Like the State of Arizona, the City of Tucson created new spending programs and padded old ones during the construction boom. Now that the boom has went bust, they're predictably trying to raise taxes to balance the budget, when they should instead be cutting programs. (Talk to an opponent of spending cuts sometime. It's amusing. If we can't eliminate programs without sliding into some sort of Third World conditions, why don't I remember it being so bad before they existed?)
Among the tax increase schemes under consideration is a 2% rent tax, as reported in the Tucson Citizen and Arizona Daily Star. Over 700 people turned out last night to protest this proposal, with well over 100 requesting to speak.
The issue was mostly framed as being whether or not renters are able to pay the increase. That's a silly way to discuss taxation, it would have nearly any small tax increase being OK. Harms come at the margin. The questions that should be asked are: should the additional money be the City's? Why? And is the tax fair?
Councilwoman Karin Uhlich, according to Daily Star commentator Josh Brodesky, has renters paying less than their fair share. As this is ridiculous, Uhlich should be voted out of office. Renters do not directly pay property taxes; their rent instead reflects the level of property tax that must be paid by their landlords. They pay rent, the landlord pays the property tax, thus they're already paying for city services just as homeowners and business property owners do. A rent tax would amount to double taxation of a particular class of people, a balancing of the budget at renters' expense to the benefit of homeowners and business property owners.

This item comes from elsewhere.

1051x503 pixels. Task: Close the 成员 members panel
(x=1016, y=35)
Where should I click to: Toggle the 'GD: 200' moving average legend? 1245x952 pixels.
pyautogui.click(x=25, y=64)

The rental tax is the brainchild of Uhlich (D-Ward 3), Regina Romero (D-Ward 1) and Rodney Glassman (D-Fraternity Row). When it comes time for a vote, I'll let readers know who was in favor and who was against. Those who voted in favor ought to be evicted from their offices when the time comes--both double taxation and taxation of peculiar classes ought be simply unacceptable. Tucsonans often give their officials a free pass. The presence of over 700 angry members of the Geritol Set at last night's meeting means that this may not be the case. Opponents of rent taxes are getting organized, having launched a (lowbrow) website. Word is that John Kromko, Mr. Ballot Initiative, is considering launching a referendum effort to repeal the rent tax if the Council approves it. Kromko's ability to get things done has waned in recent years, but here's hoping he has one more success in him.
A further hearing will be held on Tuesday, 5 May at 5:30 PM. I'll be able to attend this one, and will keep readers up to date on further developments.